The task: Collect every line in the items below that contains the word "screenshot".

┄┄┄┄┄┄

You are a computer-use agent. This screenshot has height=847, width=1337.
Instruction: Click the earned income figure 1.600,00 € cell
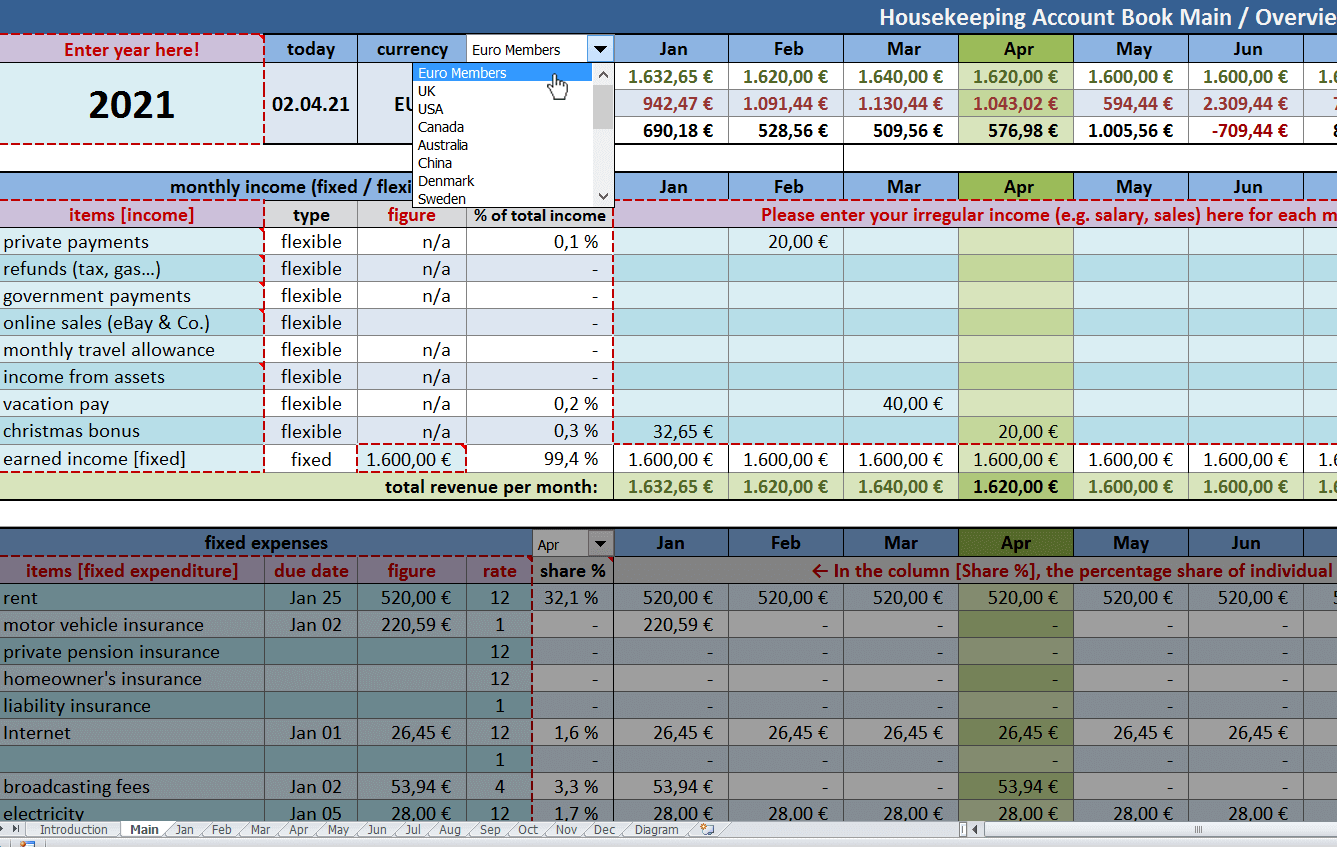tap(411, 459)
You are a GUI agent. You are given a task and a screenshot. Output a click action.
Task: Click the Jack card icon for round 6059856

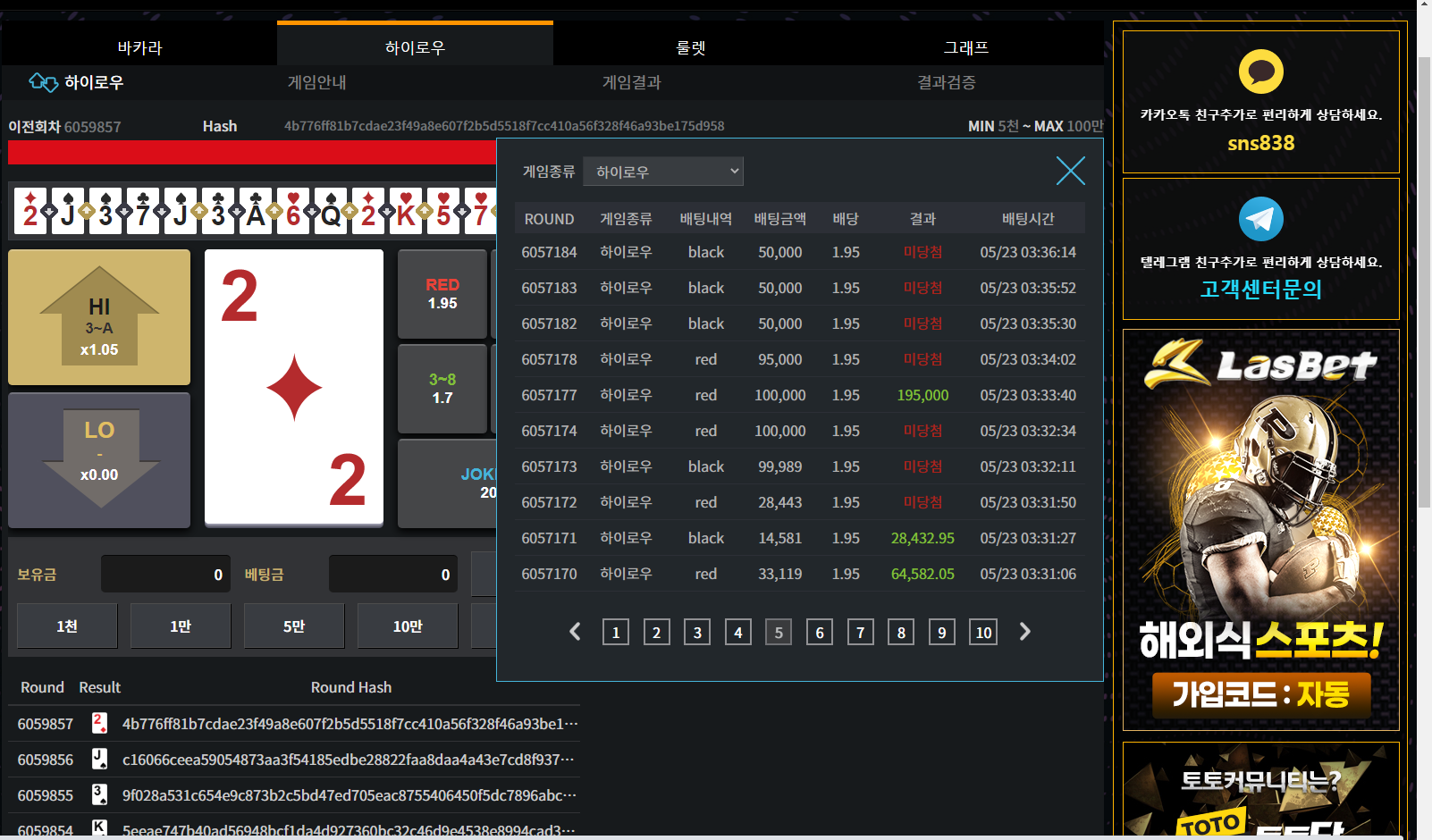pos(99,759)
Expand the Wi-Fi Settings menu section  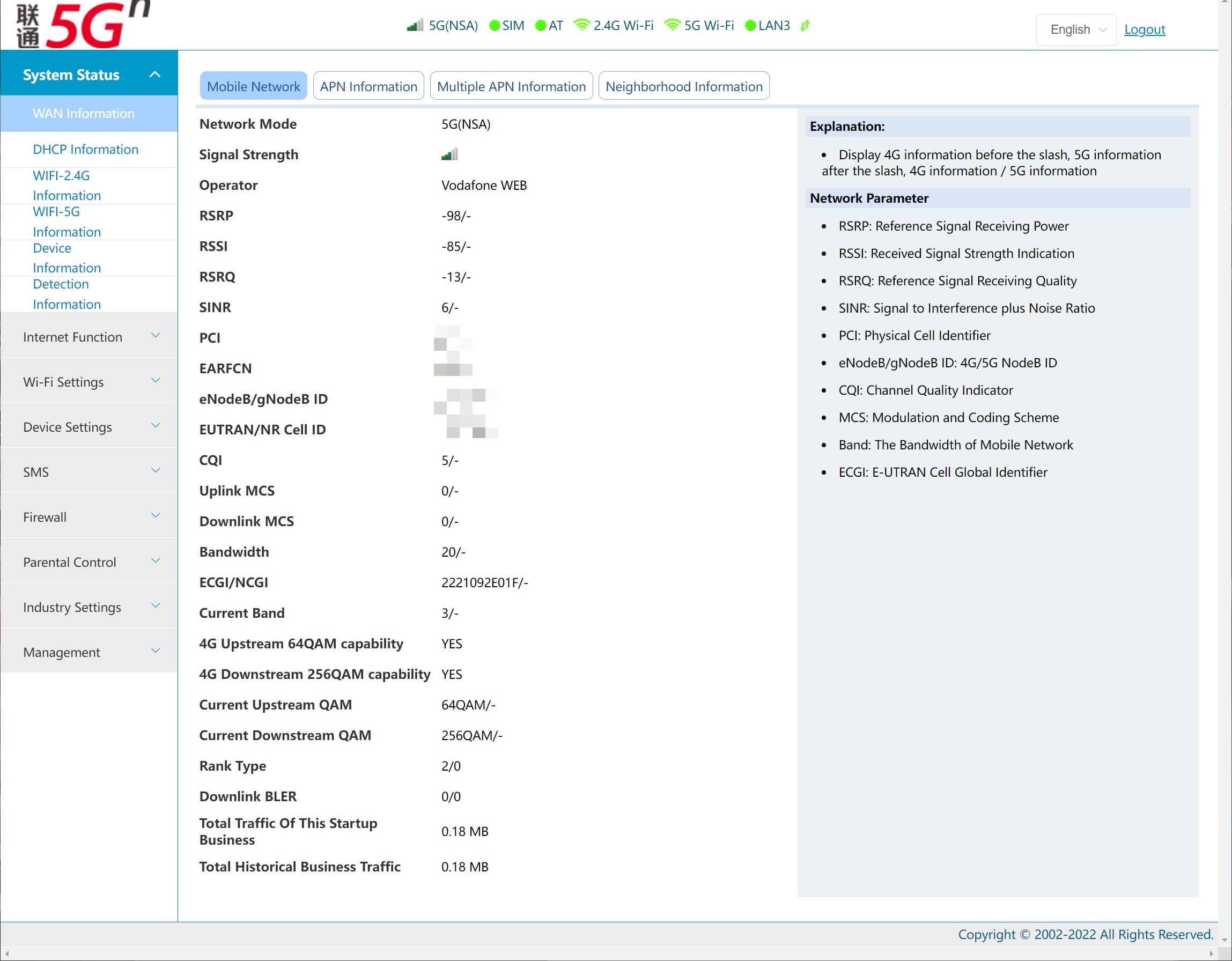pyautogui.click(x=89, y=381)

┄┄┄┄┄┄

Solution for this exercise:
You are a computer-use agent. This screenshot has height=847, width=1337.
You are a GUI agent. You are given a task and a screenshot. Output a click action.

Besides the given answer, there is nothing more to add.